▶ [DO THIS] Which lines in the listing below contain the string "Task", with case counting? Copy each of those lines in full.

▶ [LISTED RECORDS]
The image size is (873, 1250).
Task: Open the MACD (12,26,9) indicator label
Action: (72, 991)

* * *

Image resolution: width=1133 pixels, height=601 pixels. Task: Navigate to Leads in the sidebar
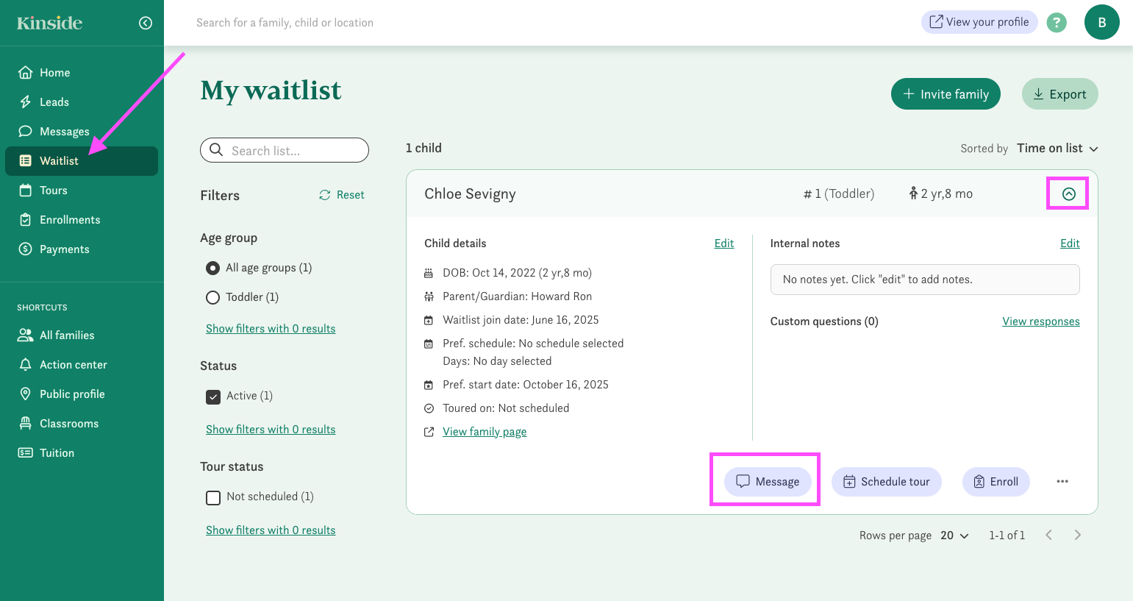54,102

▶ [EXPECTED ANSWER]
Task: Open the MACD (12,26,9) indicator label
Image resolution: width=1133 pixels, height=601 pixels. Task: Navigate to Leads in the sidebar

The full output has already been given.